Once you reach the line with "Given: Click the", transcribe it and every line after it to the end of the records, exactly, but not the pictures.
==*==
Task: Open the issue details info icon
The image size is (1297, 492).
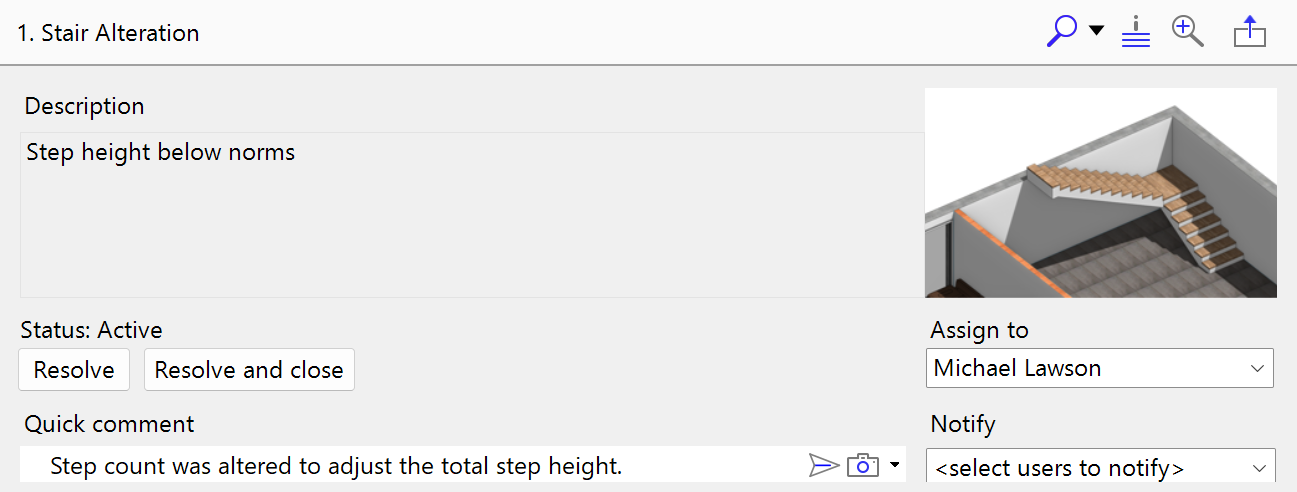Action: [x=1136, y=31]
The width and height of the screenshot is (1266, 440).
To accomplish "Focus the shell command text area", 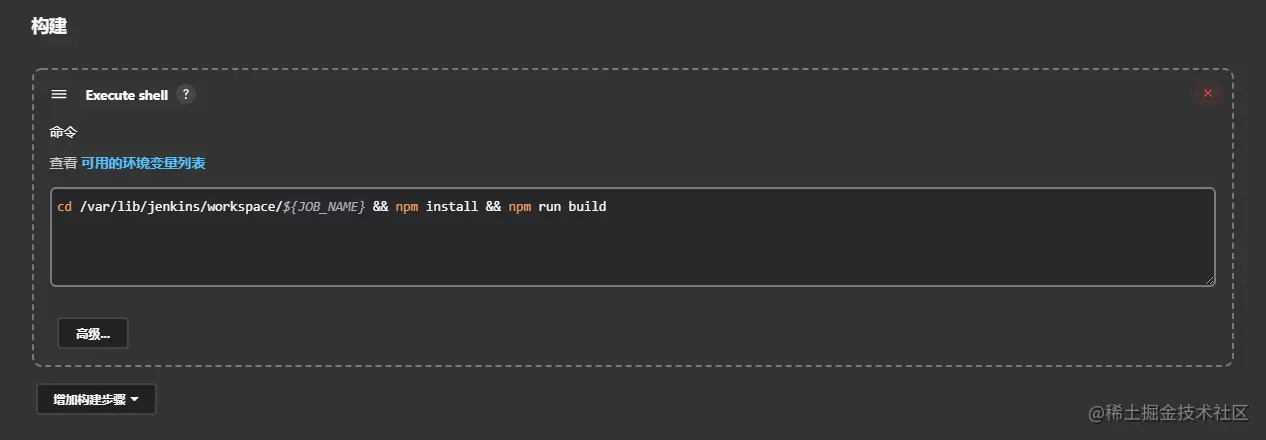I will (632, 250).
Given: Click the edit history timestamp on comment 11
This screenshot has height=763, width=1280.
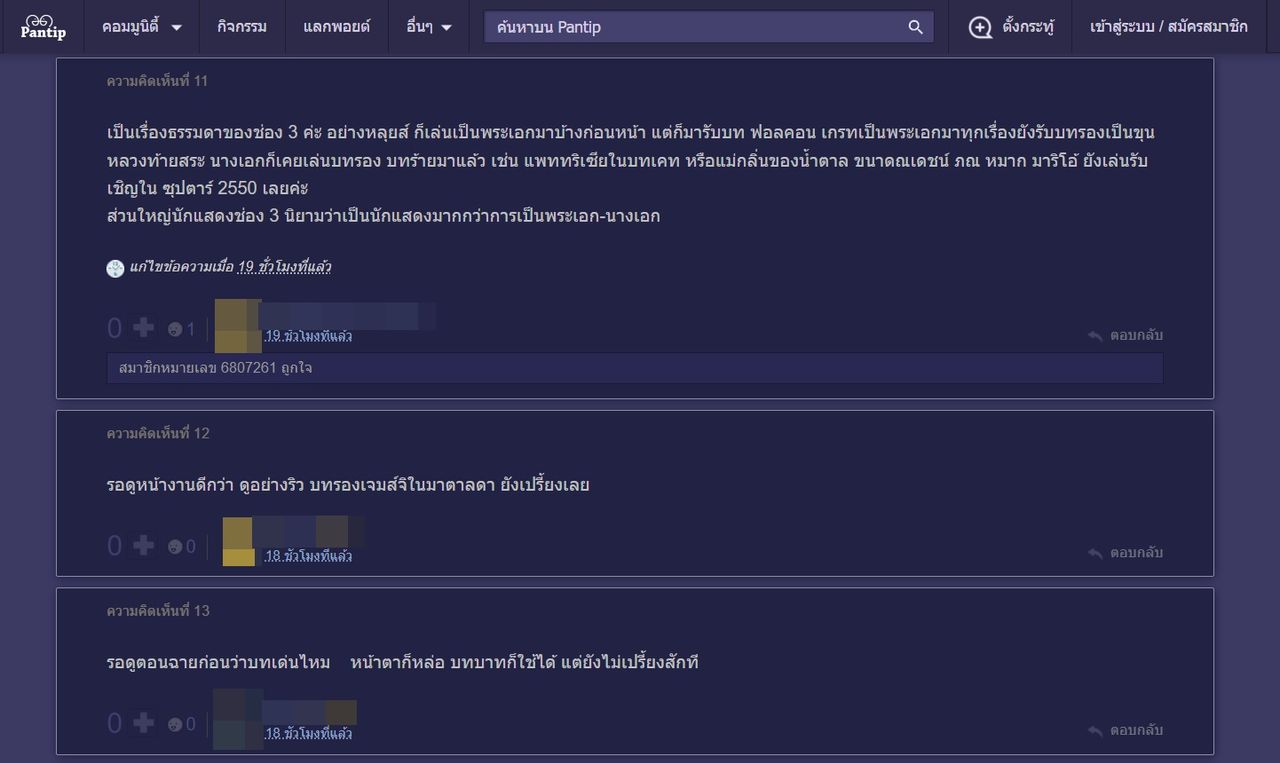Looking at the screenshot, I should click(x=284, y=267).
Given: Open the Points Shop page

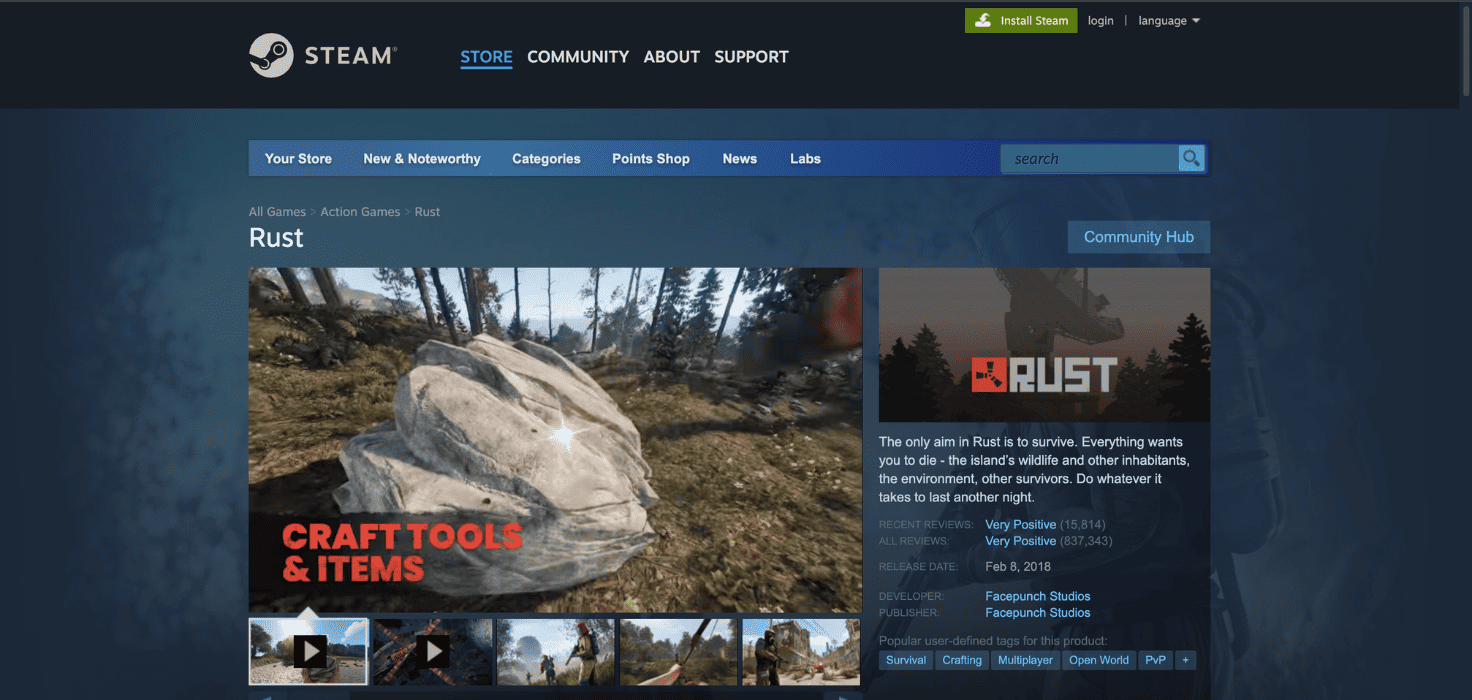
==*==
» **Answer space**
Given: Click the edit history timestamp on comment 11
This screenshot has height=763, width=1280.
Looking at the screenshot, I should click(x=284, y=267).
Given: Open the Points Shop page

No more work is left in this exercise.